The word deception connotes or implies the active and conscious misrepresentation of reality with the express purpose of manipulating or deceiving others. Self-deception, on the other hand, like myths or misconceptions, has a less malevolent connotation (Mele, 1997; Trivers, 2000). Instead of duplicity, we are witnessing lack of knowledge, cognitive dissonance (Festinger and Carlsmith, 1959), or even denial and defenses, and entrenched beliefs, that enable individuals to unconsciously act in a manner that protects and enhances their own senses of self. Although usually not volitionally deceitful, the self-deceptions of some psychiatrists, psychologists, and other mental health professionals might well enable these "providers" (a decided minority of all mental health professionals) to espouse attitudes, behave therapeutically, or promulgate expert opinions in ways that are less than justified or not substantiated by empirical research.

MYTHS ABOUT PSYCHOPATHOLOGY

Let us review some of the myths and misconceptions that may have crept into some of our professional beliefs and actions, or into the way we are perceived.

Sturm und Drang in Adolescence Is Inevitable

There are still some mental health professionals (and certainly, many parents) who cling to this long-discredited notion.
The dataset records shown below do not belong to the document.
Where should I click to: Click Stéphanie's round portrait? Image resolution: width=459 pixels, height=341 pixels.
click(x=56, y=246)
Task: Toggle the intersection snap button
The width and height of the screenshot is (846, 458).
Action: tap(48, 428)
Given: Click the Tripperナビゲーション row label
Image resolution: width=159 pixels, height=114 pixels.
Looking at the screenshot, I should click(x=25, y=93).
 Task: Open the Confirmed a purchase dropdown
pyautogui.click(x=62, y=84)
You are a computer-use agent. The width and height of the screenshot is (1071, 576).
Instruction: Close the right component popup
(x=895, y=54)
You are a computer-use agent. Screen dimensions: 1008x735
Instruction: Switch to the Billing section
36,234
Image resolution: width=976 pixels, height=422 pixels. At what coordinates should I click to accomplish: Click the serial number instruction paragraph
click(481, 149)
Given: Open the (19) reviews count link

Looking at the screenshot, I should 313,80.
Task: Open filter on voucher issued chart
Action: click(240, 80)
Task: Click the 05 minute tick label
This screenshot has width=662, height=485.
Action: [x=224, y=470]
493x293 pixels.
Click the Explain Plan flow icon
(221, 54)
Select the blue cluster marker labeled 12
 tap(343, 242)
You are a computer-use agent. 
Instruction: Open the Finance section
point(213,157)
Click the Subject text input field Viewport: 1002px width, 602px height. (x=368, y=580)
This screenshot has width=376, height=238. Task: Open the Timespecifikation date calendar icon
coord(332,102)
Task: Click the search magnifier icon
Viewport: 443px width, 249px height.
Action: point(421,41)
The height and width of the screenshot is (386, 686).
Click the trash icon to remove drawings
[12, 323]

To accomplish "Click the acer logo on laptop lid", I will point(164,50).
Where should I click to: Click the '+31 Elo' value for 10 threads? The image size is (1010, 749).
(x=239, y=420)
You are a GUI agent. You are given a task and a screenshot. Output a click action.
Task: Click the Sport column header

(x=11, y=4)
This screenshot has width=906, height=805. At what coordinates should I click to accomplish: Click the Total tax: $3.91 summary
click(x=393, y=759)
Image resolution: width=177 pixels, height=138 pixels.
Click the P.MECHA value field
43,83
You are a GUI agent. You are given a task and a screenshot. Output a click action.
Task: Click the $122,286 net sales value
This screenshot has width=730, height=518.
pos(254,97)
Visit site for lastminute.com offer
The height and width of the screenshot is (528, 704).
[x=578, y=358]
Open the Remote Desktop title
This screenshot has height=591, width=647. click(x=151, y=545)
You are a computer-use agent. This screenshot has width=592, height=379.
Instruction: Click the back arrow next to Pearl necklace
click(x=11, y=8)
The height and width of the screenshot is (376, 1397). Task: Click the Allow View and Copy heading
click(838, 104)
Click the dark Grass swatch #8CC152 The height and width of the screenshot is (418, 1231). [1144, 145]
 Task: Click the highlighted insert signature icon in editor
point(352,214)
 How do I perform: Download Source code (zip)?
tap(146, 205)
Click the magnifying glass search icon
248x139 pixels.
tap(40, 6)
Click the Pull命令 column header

First postulated by Anna Freud (1966) a half century ago, it became a sacred belief and part of the professional teaching of many psychotherapists. But its roots lay in ancient cultural anlages. Hesiod complained:

Our adolescents now seem to love luxury. They have bad manners and contempt for authority. They show disrespect for adults and spend their time hanging around places gossiping with one another. . . . They are ready to contradict their parents, monopolize the conversation in company, eat gluttonously, and tyrannize their teachers.

Even Shakespeare (1610) is often quoted: "I would there were no age between ten and three and twenty, or that youth would sleep out the rest for there is nothing in the between but getting wenches with child, wronging the ancientry, stealing and fighting" (A Winter's Tale, Act 2, Scene 2).

Thus, adolescents have long been seen as inevitably tormented, wanton, selfish, and irresponsible. Nevertheless, longitudinal studies in different cultures have confirmed that most adolescents go through those years with fairly smooth and stable trajectories. It is an unfortunate myth that is disrespectful to that entire age group, the vast majority of whom progress relatively seamlessly and remarkably productively (Offer and Sabshin, 1984; Levine, 2000). It is also a dangerous belief: it is a self-fulfilling prophecy, an example of how expectations can and do shape behavior. Adolescents, expected to get into trouble, are more likely to use drugs, explode, act out, get pregnant, and so on by way of fulfilling their parents' and society's expectations. In addition, not only does this purview enable some behaviors to be ignored or excused as merely stage-related, but it can minimize pathological symptomatology. If it is expected that adolescents are by definition troubled beings, how is one to discern serious symptomatology and disorders?

Early Destitution Inevitably Leads to Later and Permanent Emotional Scarring and Disability

Prevailing conventional wisdom has been that early life deprivation can predict later adult suffering and scarring with absolute certainty. That this is not, in fact, the case has become abundantly clear via a variety of new research studies (Skeels, 1966; Garmezy, 1991; Richters and Martinez, 1993). Although early trauma can be a severe impediment, there are myriad accounts of people who have been born into lives of abject destitution, yet who have grown into mature, stable, productive, and generative adults (Brown, 1965).

Even children who were born into circumstances of tragic loss, war, brutality, forces majeurs, abuse, disease, disfigurement, and severe deprivation have developed and evolved into productive, generative, fulfilled and optimistic adults (Werner and Smith, 1992; Levine and Ion, 2001). There are known personal and social risk factors, to be sure, which can contribute to the more likely occurrence of psychological problems and obstacles, potentially leading to frailty and failure. But the obverse is equally valid, and, in fact, has much more valence in eventual maturation: human beings are remarkably resilient. Personal and social resources (both internal and external) are extremely influential in enhancing one's life and overcoming adversity (Rutter, 1990).